> [Questions]
1 – From the page on big cloud servers, quote the text starting with "Archive for the" and going on through "a single machine.".
2 – On the page about big servers in the cloud, what memory limit did the hosting provider say no one should go beyond?

> [Page text]
++++++++

Archive for the ‘High Availability’ Category
When can I have a big server in the cloud?
I was at a conference recently talking with a Major Cloud Hosting Provider and mentioned that for database servers, I really want large instances, quite a bit larger than the largest I can get now. The lack of cloud servers with lots of memory, many fast cores, and fast I/O and network performance leads to premature sharding, which is costly. A large number of applications can currently run on a single real server, but would require sharding to run in any of the popular cloud providers’ environments. And many of those applications aren’t growing rapidly, so by the time they outgrow today’s hardware we can pretty much count on simply upgrading and staying on a single machine.
The person I was talking to actually seemed to become angry at me, and basically called me an idiot. This person’s opinion is that no one should be running on anything larger than 4GB of memory, and anyone who doesn’t build their system to be sharded and massively horizontally scaled is clueless.
I’ve received similar push-back from a lot of cloud hosting providers. When I work through the math with clients, a lot of them don’t like the ultimate price/performance ratio offered by cloud hosting. Hype doesn’t drive everyone’s business decisions, so a lot of people are wisely staying far away from cloud hosting for their applications, or even moving whole applications out of cloud hosting into real hardware to consolidate machines and save a lot of money. Some of them are using flash storage devices such as Fusion-io to further lower their TCO (this isn’t the right answer for every app, though).

++++++++

> [Data for review]

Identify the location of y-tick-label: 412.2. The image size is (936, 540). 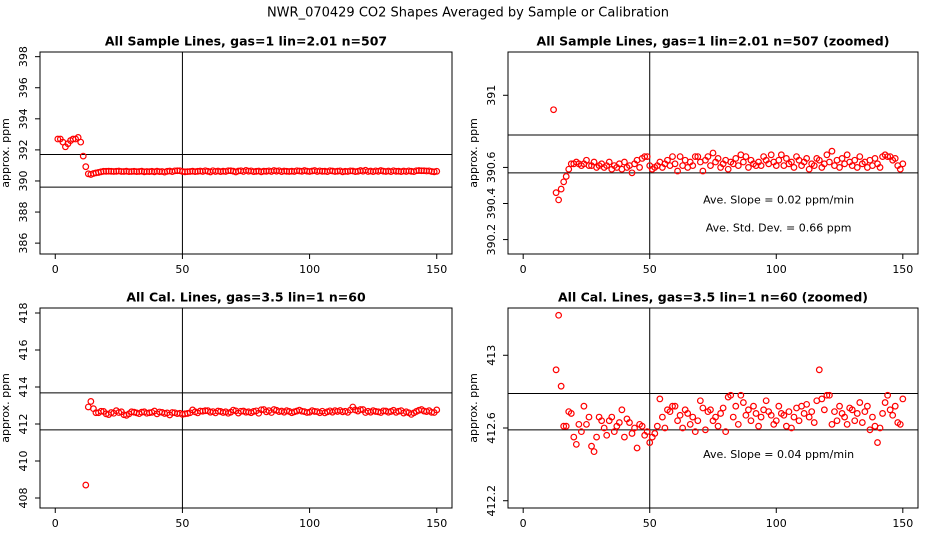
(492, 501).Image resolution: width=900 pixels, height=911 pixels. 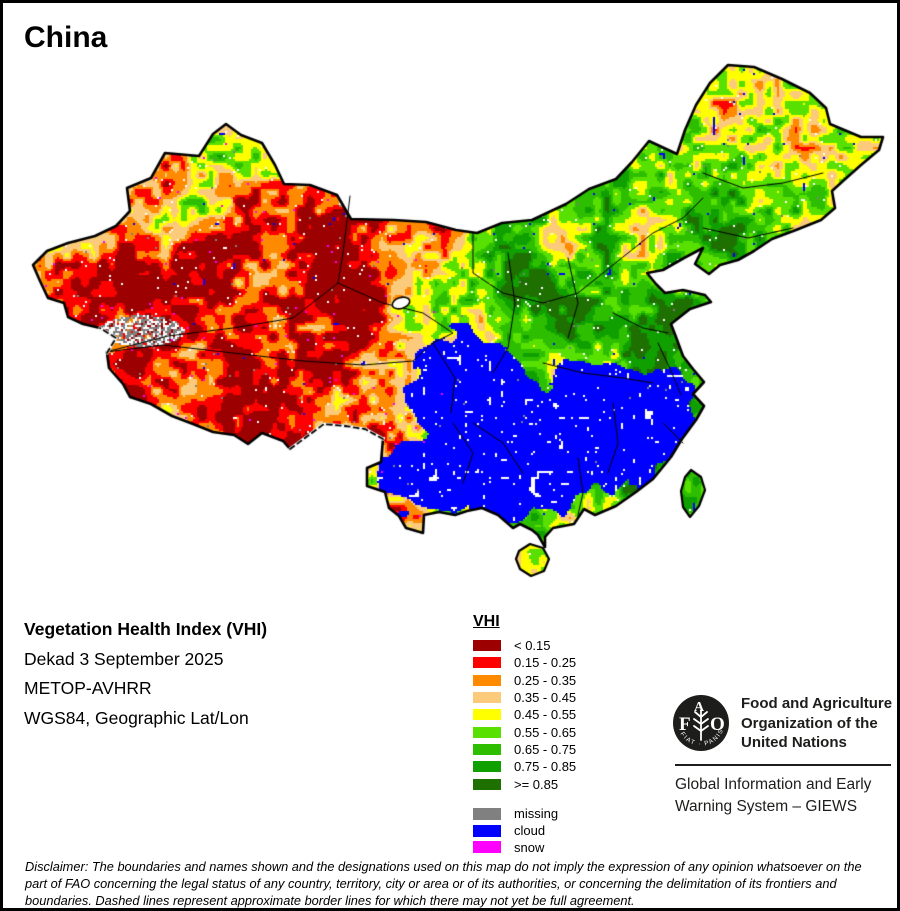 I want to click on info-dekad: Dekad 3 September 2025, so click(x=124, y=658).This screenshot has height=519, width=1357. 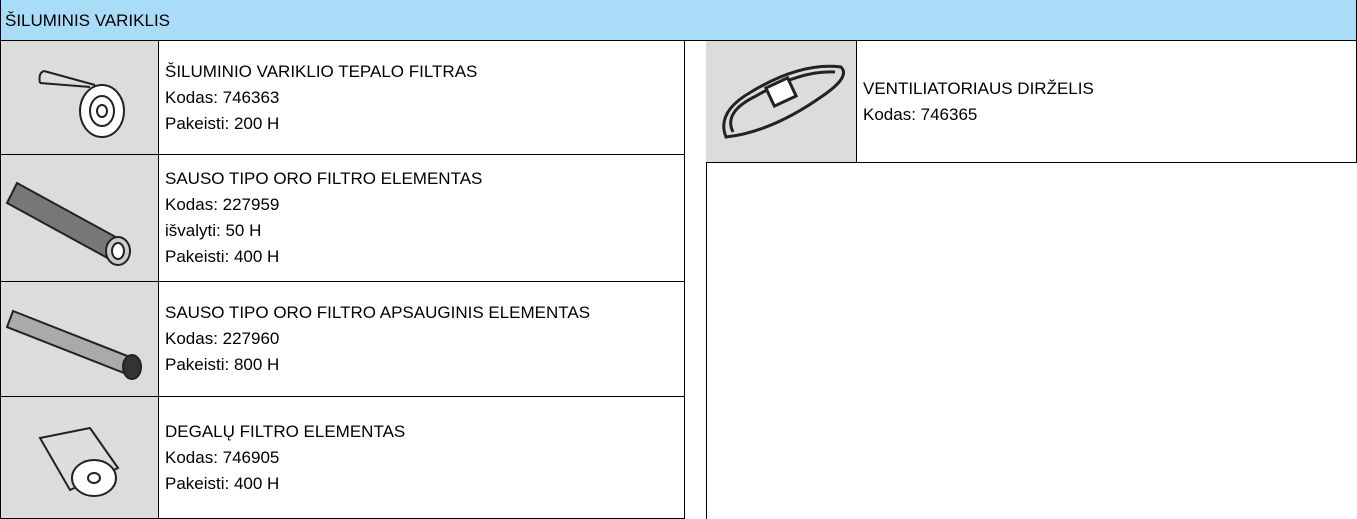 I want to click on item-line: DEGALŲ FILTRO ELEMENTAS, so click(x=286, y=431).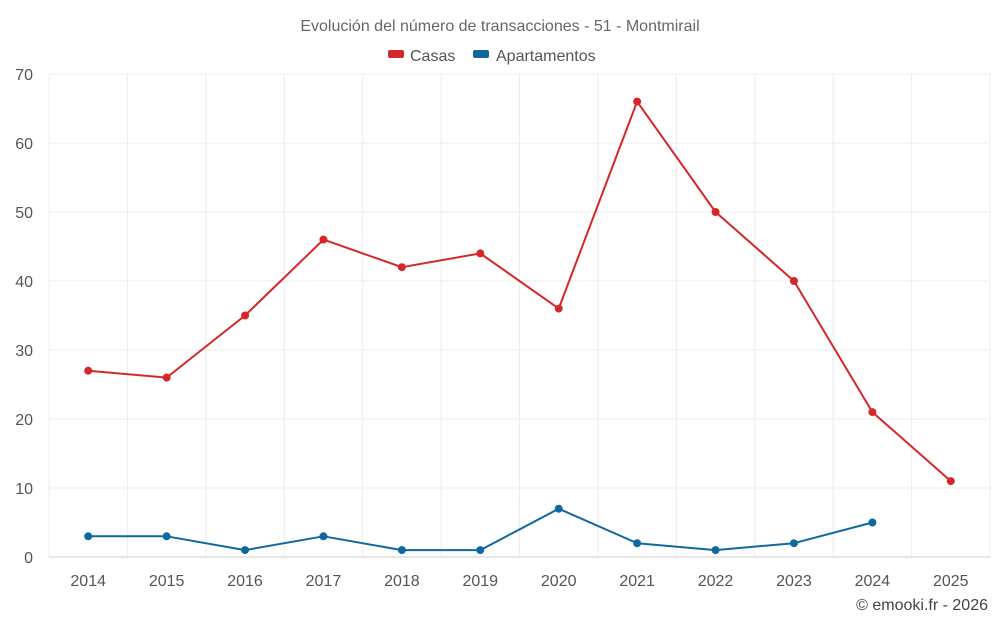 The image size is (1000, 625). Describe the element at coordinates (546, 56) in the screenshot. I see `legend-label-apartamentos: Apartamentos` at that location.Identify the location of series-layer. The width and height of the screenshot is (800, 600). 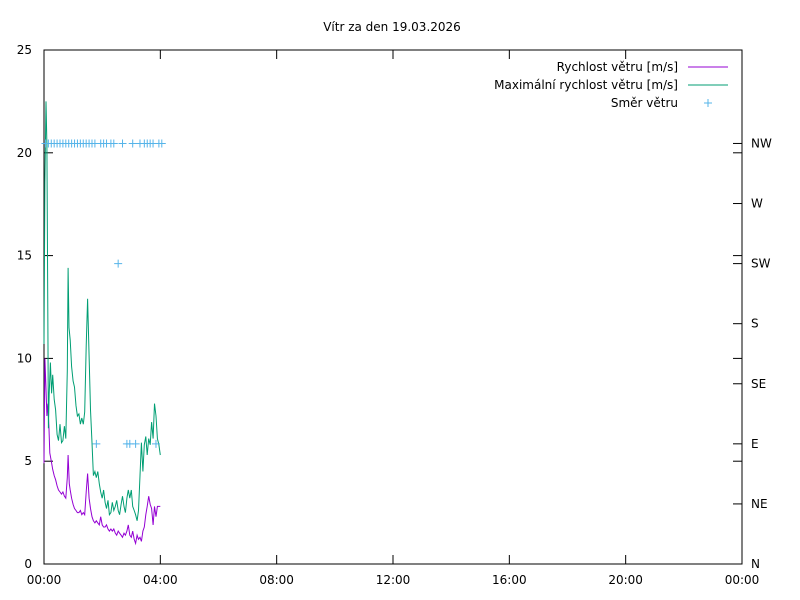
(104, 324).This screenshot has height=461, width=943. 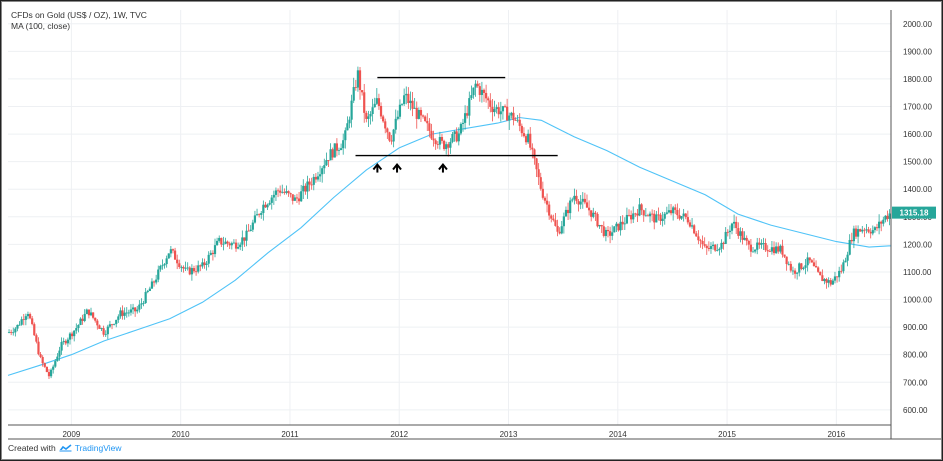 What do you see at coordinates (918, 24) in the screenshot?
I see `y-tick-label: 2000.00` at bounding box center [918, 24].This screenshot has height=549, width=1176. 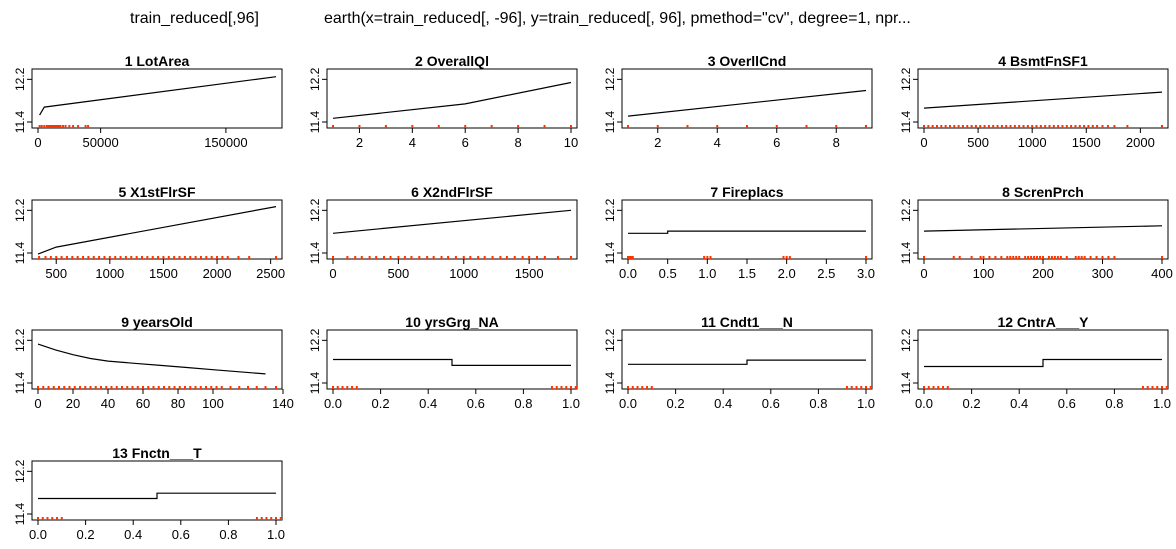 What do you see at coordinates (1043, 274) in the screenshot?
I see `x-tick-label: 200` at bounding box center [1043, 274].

++++++++

> [Answers for this exercise]
1 –
Archive for the ‘High Availability’ Category
When can I have a big server in the cloud?
I was at a conference recently talking with a Major Cloud Hosting Provider and mentioned that for database servers, I really want large instances, quite a bit larger than the largest I can get now. The lack of cloud servers with lots of memory, many fast cores, and fast I/O and network performance leads to premature sharding, which is costly. A large number of applications can currently run on a single real server, but would require sharding to run in any of the popular cloud providers’ environments. And many of those applications aren’t growing rapidly, so by the time they outgrow today’s hardware we can pretty much count on simply upgrading and staying on a single machine.

2 – 4GB of memory.